中日・大野雄大投手(25)が4日のヤクルト戦(神宮)で7回途中1失点の好投で7勝目をマークした。これまで、ほとんどの登板は中6日だったが、今回は中5日でのマウンドで対ヤクルト戦初勝利。これについて友利投手コーチは「中5日にどういう意味があるのか。それは(森)ヘッドの親心だよ」という。

 大野にとってヤクルト戦は大きな壁であり、神宮球場は屈辱の地。4月26日の試合で初回に5失点の大乱調。試合途中に名古屋へ強制送還される憂き目にあった。8月1日のヤクルト戦で再び神宮球場で登板したが、5回5失点で返り討ち。「負けたままじゃ終われねぇだろ」(森ヘッド)とあえて今季最後の神宮球場・ヤクルト戦でチャンスを与えたのだ。

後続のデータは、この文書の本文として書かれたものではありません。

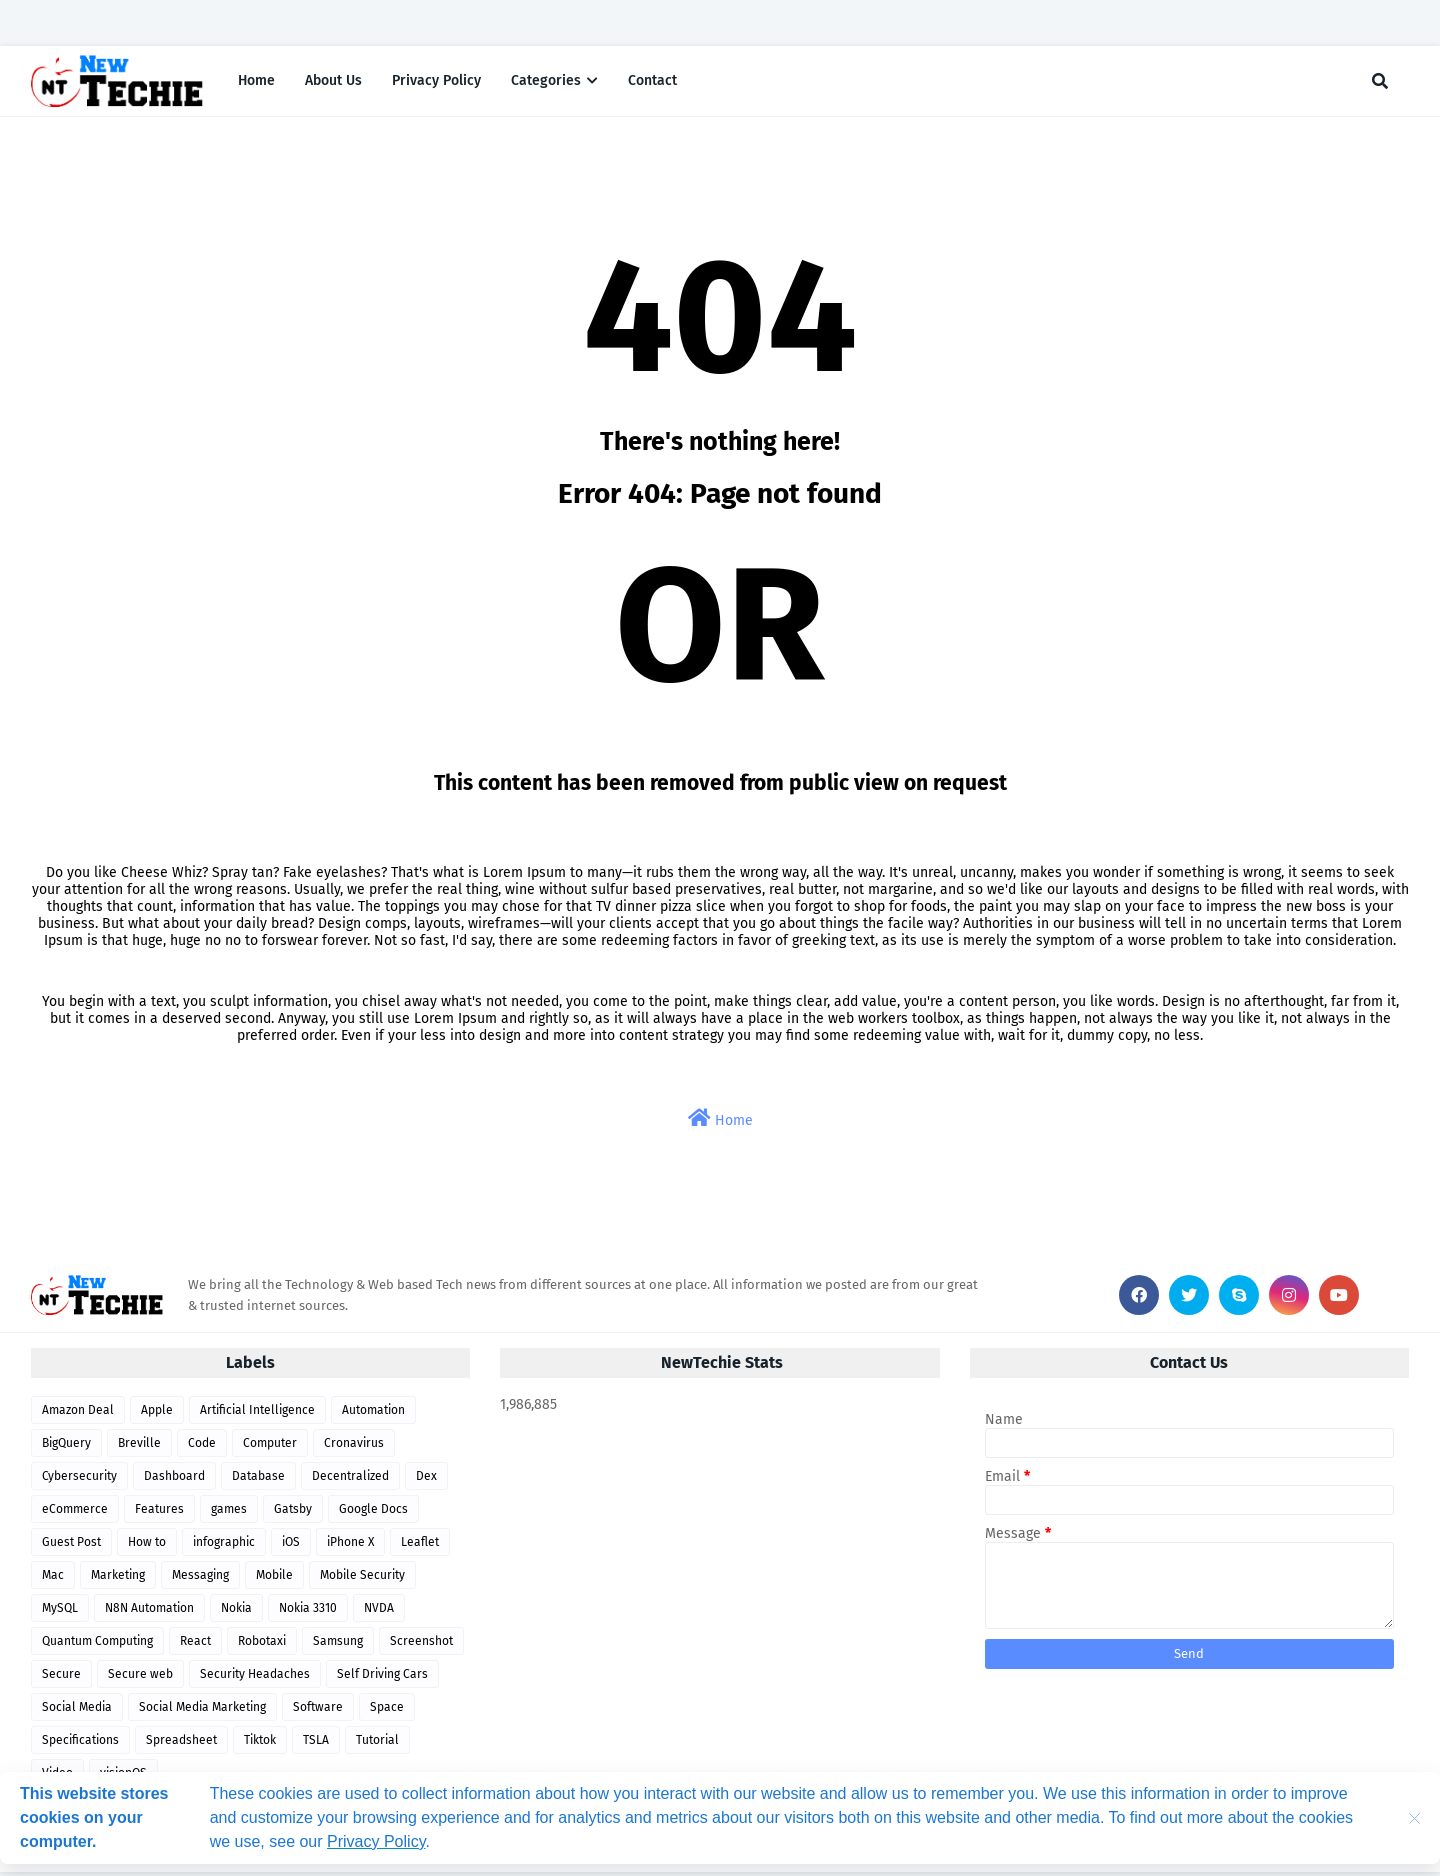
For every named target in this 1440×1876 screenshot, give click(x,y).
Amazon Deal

 両者でそうした話は事前にしておらず「あいつは何で行かせたか分かってねえだろうけどな」と森ヘッドは話したが、その気持ちはしっかりと大野に伝わっていた。「ここで投げさせてもらった意味は1つ。やり返すということ。ヤクルトにはやられていますから。森さんがくんでくれたのだと思います」と大野はきっぱりだ。

「気持ちが入っていたでしょ。親心に応えてくれた。ヘッドも喜んでいると思うよ。最後の最後で我々が求めているものを出してくれた」と友利コーチも合格点を与えた大野の力投。開幕当初、大野について「あいつは前に俺が(投手コーチを)やっていた時、ほとんど一緒にやっていないからよく分からないんだ」と話していた森ヘッドだが、今はぼんやりと絆のようなものが見えているかもしれない。